* **PROBLEM DESCRIPTION**
Give back all of the data verbatim.

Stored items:
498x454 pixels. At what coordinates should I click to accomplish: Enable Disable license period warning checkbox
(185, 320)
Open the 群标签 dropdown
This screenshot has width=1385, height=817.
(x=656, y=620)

* **TASK RESULT**
498x454 pixels. At what coordinates should I click to accomplish: Enable Disable license period warning checkbox
(185, 320)
Open the 群标签 dropdown
This screenshot has width=1385, height=817.
(x=656, y=620)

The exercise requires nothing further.